EP by Primordial and Katatonia
- Released: 1996
- Genres: Black metal (Primordial) Gothic rock, gothic metal (Katatonia)
- Length: 15:56
- Label: Misanthropy Records

= Katatonia/Primordial =

In 1996, a split 10" EP was released on Misanthropy Records consisting of one song each from Primordial and Katatonia. Primordial recorded a new version (often referred to as the "MCMXCVI" version of the song) of an old demo song, at Academy Studios in Yorkshire, exclusively for this release.
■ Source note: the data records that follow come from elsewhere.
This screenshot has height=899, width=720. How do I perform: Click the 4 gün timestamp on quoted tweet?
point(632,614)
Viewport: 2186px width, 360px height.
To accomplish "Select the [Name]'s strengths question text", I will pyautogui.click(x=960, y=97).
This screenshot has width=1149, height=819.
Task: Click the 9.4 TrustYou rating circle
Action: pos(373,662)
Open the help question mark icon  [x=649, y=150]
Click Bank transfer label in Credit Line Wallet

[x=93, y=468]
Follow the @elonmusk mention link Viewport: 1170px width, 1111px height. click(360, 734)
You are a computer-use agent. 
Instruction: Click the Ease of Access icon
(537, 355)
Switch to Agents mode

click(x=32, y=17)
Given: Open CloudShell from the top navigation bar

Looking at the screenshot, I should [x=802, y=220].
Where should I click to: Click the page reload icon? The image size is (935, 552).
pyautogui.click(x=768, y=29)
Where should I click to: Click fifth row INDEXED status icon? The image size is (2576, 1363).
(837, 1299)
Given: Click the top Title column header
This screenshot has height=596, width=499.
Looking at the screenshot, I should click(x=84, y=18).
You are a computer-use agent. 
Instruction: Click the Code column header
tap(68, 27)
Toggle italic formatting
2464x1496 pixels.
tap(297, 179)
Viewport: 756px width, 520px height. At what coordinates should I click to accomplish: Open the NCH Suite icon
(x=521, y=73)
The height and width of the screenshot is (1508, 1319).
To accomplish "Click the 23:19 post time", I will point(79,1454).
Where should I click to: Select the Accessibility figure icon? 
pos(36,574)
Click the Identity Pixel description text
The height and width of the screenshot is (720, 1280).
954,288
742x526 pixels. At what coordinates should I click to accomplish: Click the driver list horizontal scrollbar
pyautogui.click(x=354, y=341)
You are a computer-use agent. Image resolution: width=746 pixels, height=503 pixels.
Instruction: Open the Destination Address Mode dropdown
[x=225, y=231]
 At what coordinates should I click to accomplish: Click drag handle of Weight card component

Katatonia's song was recorded at Unisound Studios in Finspång, in February 1994. The EP was available only on purple vinyl format, limited to 777 copies.

==Track listing==

| No. | Title | Artist | Length |
|---|---|---|---|
| 1. | "To Enter Pagan" | Primordial | 5:35 |
| 2. | "Scarlet Heavens" | Katatonia | 10:21 |

== Personnel ==

=== Katatonia ===

- Jonas Renkse – vocals, drums
- Blackheim – guitar
- Le Huche (Guillaume Le Huche) – bass

=== Production ===

- Dan Swanö – mixing, engineering, production
- Katatonia – production

==Notes==
- Katatonia's song was later featured on the Saw You Drown EP in 1998.
- Primordial's song marks the final performance of the band's original drummer, Derek "D." MacAmlaigh.